Plastic contamination in the world’s oceans is worse than previously imagined and no amount of technology can clean it up, according to Charles Moore. The oceanographer returned February 23 from a five-week odyssey in the Pacific Ocean with samples showing 48 parts plastic for every part of plankton.
“We are damned to a future of pollution by plastic,” said Moore, who has spent more than a decade investigating Pacific plastic pollution. “There’s no evidence it will end in a millennium.”
A plastic “graveyard” double the size of Texas swirls in the Pacific Ocean between San Francisco and Hawaii. There, his crew had found in the water six parts of plastic for every part plankton, with a fivefold increase in the amount of plastic between 1997 and 2007.
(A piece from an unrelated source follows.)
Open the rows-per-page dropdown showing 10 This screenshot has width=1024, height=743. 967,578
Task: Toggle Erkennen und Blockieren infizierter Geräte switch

But their latest voyage found the pollution even thicker in the “highway” of ocean leading to the great Garbage Patch, according to Moore, who founded the Algalita Marine Research Foundation in Long Beach, Calif. Moore said that area comprises 2.5 million square miles.
In the Pacific alone, heavily polluted plastic zones amount to the size of the continent of Africa, Moore estimated.
More at link above.
I want to do something, not sit idly by;
The problem is huge; the problem is drastic;
The oceans are choking with thrown-away plastic:
Plastic bags and sandwich wraps,
Toys and lighters, bottle caps;
One-use razors, plastic combs,
All the junk that fills our homes;
One part plankton, six parts trash—
The ecosystem’s bound to crash.
The plastics are forming new habitats too,
With small crabs and barnacles eating this goo,
And seagulls fly over to feed on crustaceans,
Though toxins are higher in these new locations.
A plastic graveyard, twice the size
Of Texas has been formed, and lies
Off Southern California’s coast.
This, only one among a host
Of garbage masses, giant isles,
Some 2.5 million square miles.
These plastics are coming from us—me and you—
We can’t simply wait; there are things we must do.
As much as we can—though we’re set in our ways—
We must change, and change quickly; no time for delays!
Demand greener packaging; vote with your dollars—
They say money talks; we can make sure ours hollers.
This cuttlefish fears for his relatives’ fate;
We have to get moving… or soon, it’s too late.
T T Eyes says
Oh Great Cuttlefish, so sad to see no one has commented on this one…I blogged about it too hoping people would take notice but alas not much attention was garnered…”I want to get mad; I just want to cry;I want to do something, not sit idly by;The problem is huge; the problem is drastic;The oceans are choking with thrown-away plastic”Thats exactly how I felt! Whats to be done? Its really quite out of control!And thanks for being so seemingly effortlessly prolific at what you do! You’re a credit to the arts of humanity :)
No One says
Plastic is so ubiquitous in our civilization that we have no respect for it. We use ( and overuse) it for the most trivial applications.